MLOps - Step by step guide


This guide was inspired by the Azure MLOPs (v2) solution accelerator, and the goal is to help you understand all the steps involved in building the foundation of an ML environment with MLOps.

Check the MLOPs Solution Accelerator (v2) repository for more information:

Azure MLOps (v2) solution accelerator

Step by Step guide - Manual Execution (Learning purpose)

Prerequisite - Setting up new MLOPS

Fork this repository

In the top-right corner of the page, click Fork


Select an owner for the forked repository, optionally, add a description of your fork, and click Create fork.

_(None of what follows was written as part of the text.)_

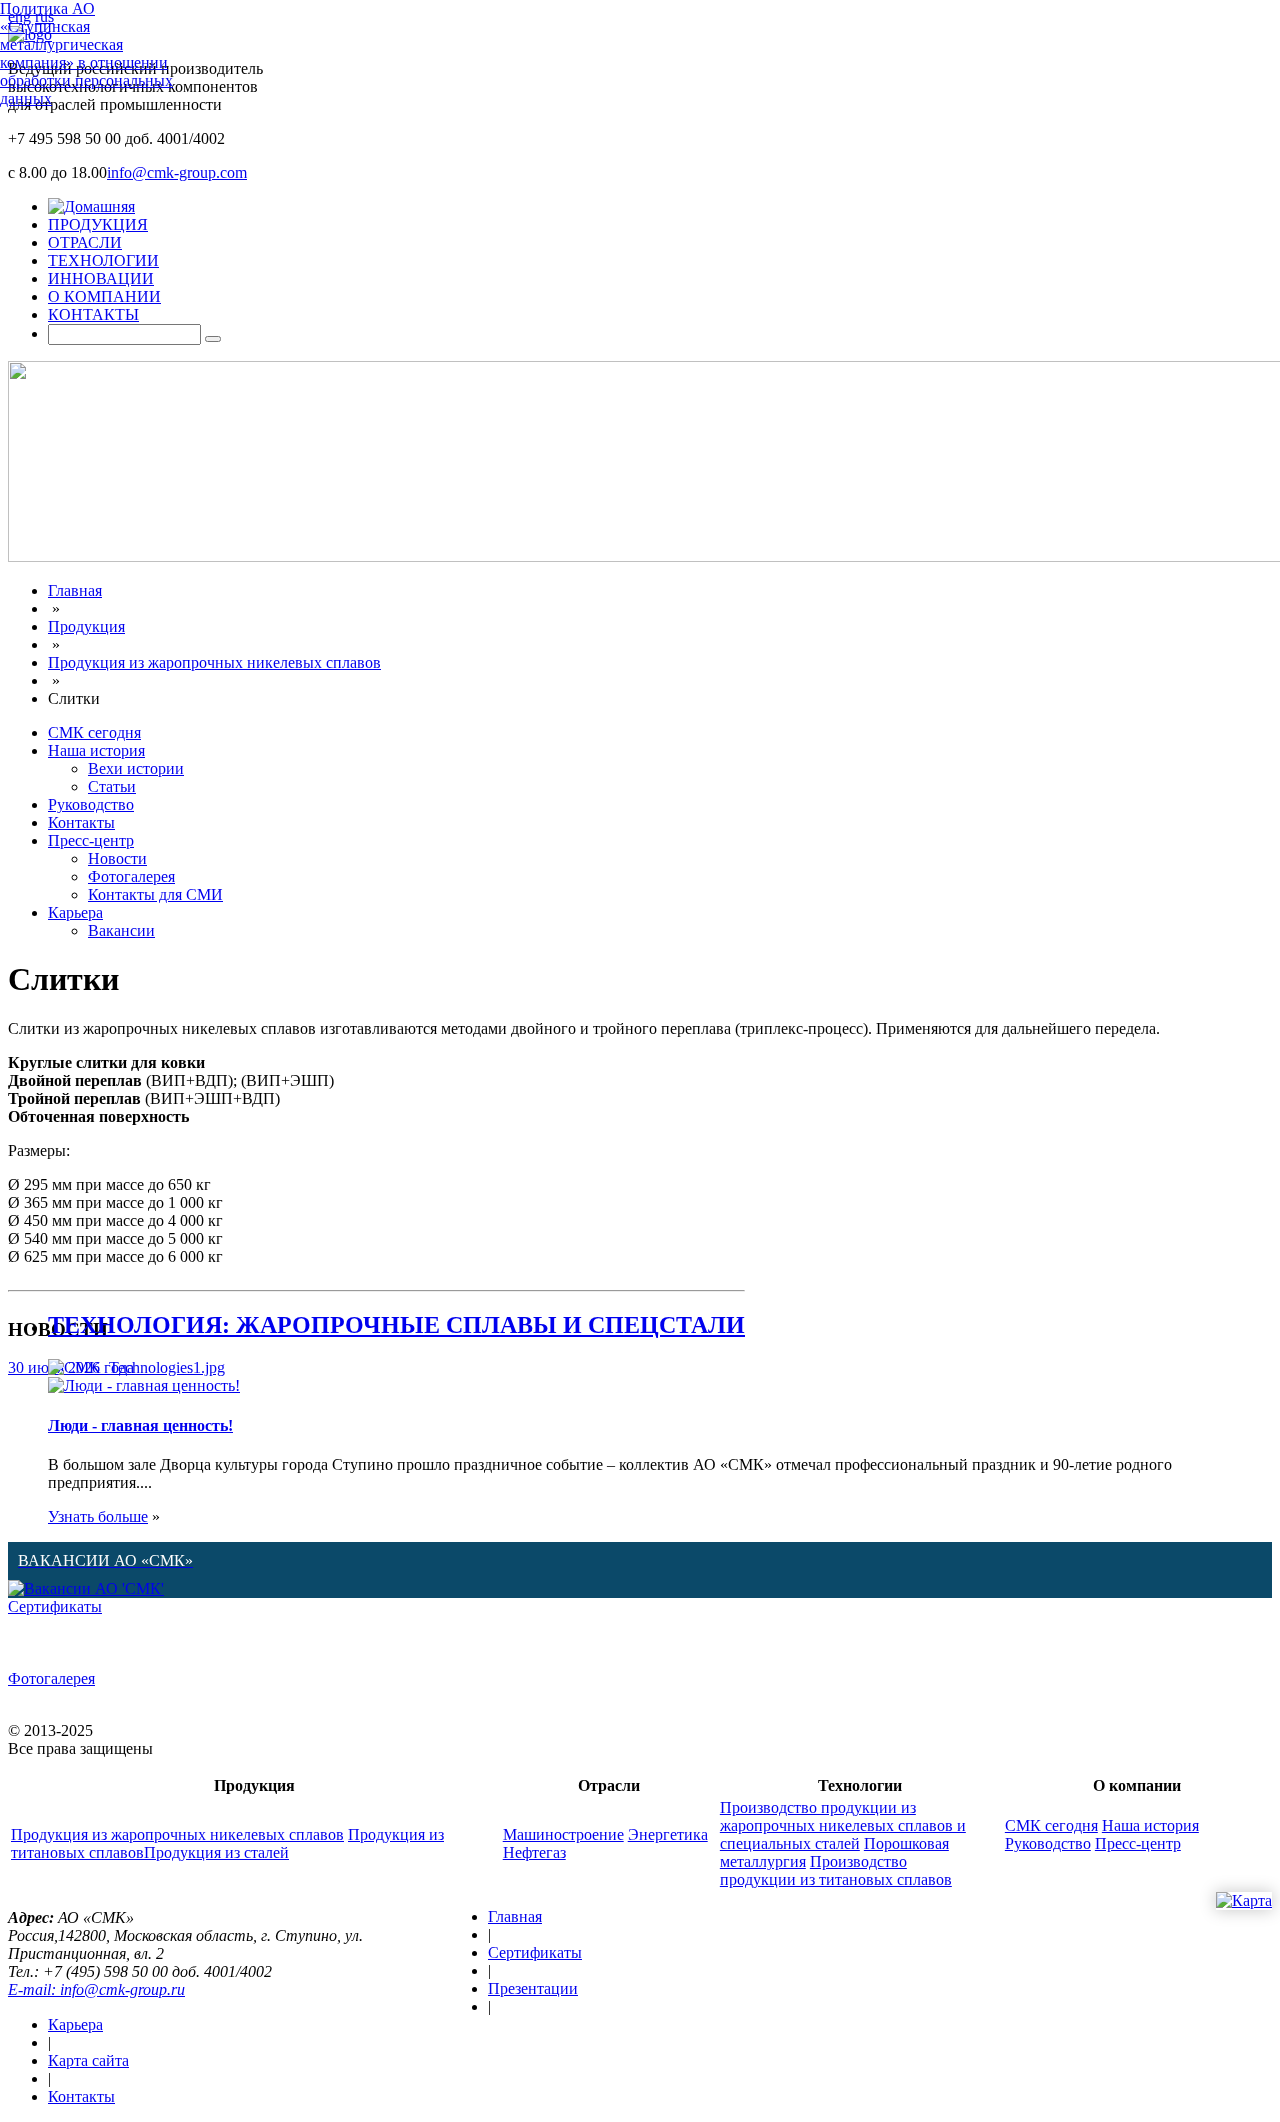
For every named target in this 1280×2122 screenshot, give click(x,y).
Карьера (75, 912)
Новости (117, 858)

Use Visual Studio Code to clone the forked repository:



If you need help setting this up, check the link below:

VSCode - Source Control

IMPORTANT!!! Execute the demo in the root folder of your project

Open a New Terminal


Use the root folder for this demo


Authenticate using az login

az login



Edit the env.ps1 file in the scripts folder

IMPORTANT! Update the $resource_sufix parameter and $subscriptionId before setting the environment variables (executing the env.ps1)

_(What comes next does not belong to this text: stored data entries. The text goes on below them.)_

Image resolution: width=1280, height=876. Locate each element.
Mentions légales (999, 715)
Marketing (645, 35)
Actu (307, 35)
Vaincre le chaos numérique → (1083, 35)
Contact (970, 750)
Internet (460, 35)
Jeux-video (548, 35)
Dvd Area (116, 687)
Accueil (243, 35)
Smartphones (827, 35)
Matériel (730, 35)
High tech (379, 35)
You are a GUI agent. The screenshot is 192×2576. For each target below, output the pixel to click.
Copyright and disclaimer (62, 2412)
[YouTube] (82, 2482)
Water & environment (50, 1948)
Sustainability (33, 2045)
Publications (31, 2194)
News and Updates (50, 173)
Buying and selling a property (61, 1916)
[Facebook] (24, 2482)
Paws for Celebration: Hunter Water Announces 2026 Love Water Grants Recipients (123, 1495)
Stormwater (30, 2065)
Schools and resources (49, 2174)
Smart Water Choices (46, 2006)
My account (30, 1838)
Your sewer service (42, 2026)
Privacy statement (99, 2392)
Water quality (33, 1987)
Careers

Execute the PS script to set the environment variables

. .\scripts\env.ps1

Check at least one of the variables to make sure the environment variables are set

Write-Output $resource_sufix


Set the default subscription id

az account set --subscription $subscriptionId

Create the ML resource group you will use in this demo

az group create -l $resource_region -n $resource_group_ml

Create the 3 AML Workspaces that you need for this demo (Dev, Test and Prod)

01 - Create Dev Workspace

az ml workspace create --resource-group $resource_group_ml --name $workspace01 --location $resource_region --display-name "Dev Workspace"

02 - Create Test Workspace

az ml workspace create --resource-group $resource_group_ml --name $workspace02 --location $resource_region --display-name "Test Workspace"

03 - Create Prod Workspace

az ml workspace create --resource-group $resource_group_ml --name $workspace03 --location $resource_region --display-name "Prod Workspace"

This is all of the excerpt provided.